Although Justice McLure did not deal with the topic extensively, from a legal principle perspective, her most important comments were at paragraphs [59 – 61] where she seemed to in effect, though perhaps inadvertently, reintroduce a Bolam approach (though correctly identifying that this not been applicable in Australia since the High Court's decision in Rogers v Whittaker). 

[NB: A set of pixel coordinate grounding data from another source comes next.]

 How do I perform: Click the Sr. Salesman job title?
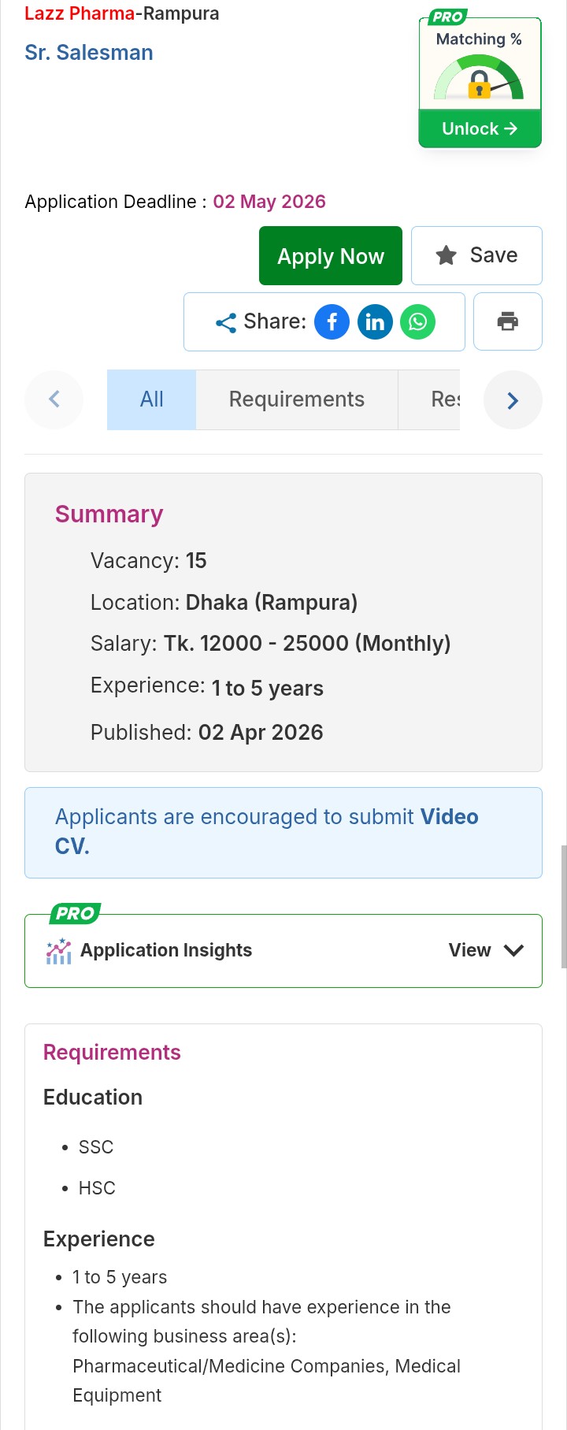89,53
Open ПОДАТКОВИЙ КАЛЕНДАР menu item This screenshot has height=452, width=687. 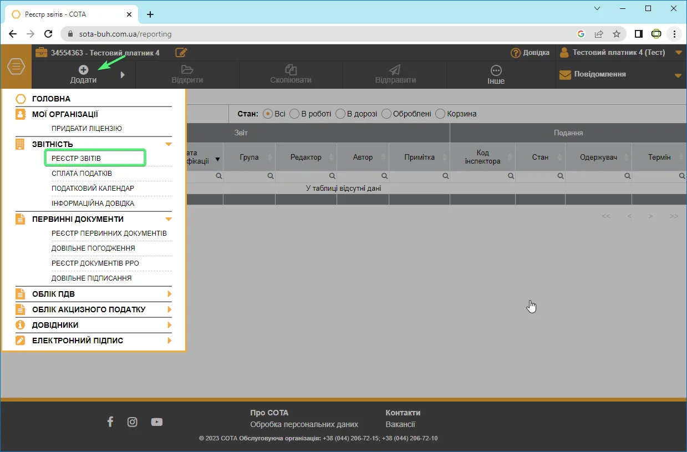coord(93,188)
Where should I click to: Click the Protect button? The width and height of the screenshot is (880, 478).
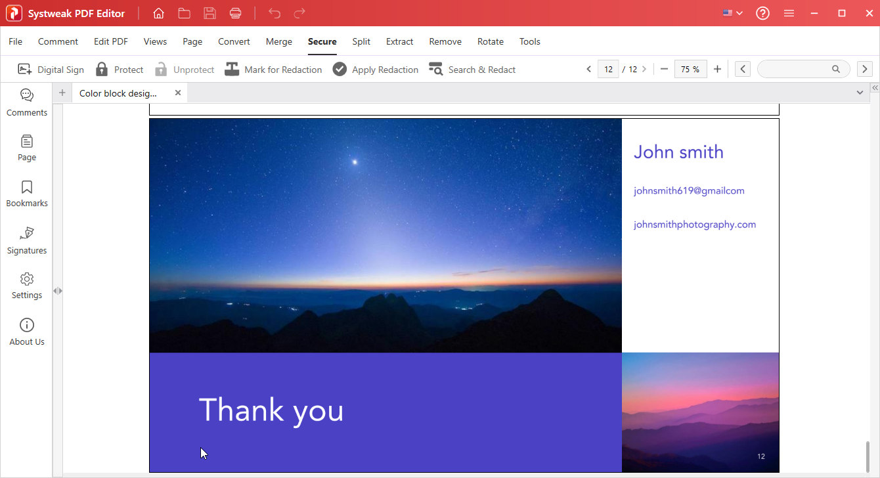coord(120,70)
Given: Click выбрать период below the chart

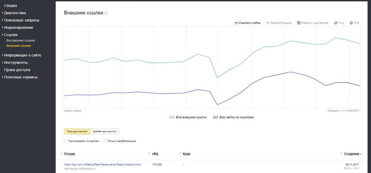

Her Honour did this by suggesting that apart from establishing foreseeability of the risk of aspiration and that measures to avoid the risk were practical and likely to be effective, for negligence to be established, the further question had to be answered “of whether the medical practitioner’s failure to eliminate or reduce the relevant risk showed a want of reasonable care and skill in the provision of anaesthetic services” [59]. As she explained at [60], this seemed to be involving a question of whether what had been done was in accordance with contemporary anaesthetic practice.  This suggests what is "reasonable" is considered with a view to what is done in practice, rather than 'why,' which I would have thought the most important issue.  

Because these comments were not critical to her conclusions, the point was not developed.  It will however be interesting to see whether this line of reasoning is developed by Justice McLure and other members of the Court, particularly given the statutory modification of the standard of care by the Civil Liability Act which has reintroduced a "modified Bolam" test.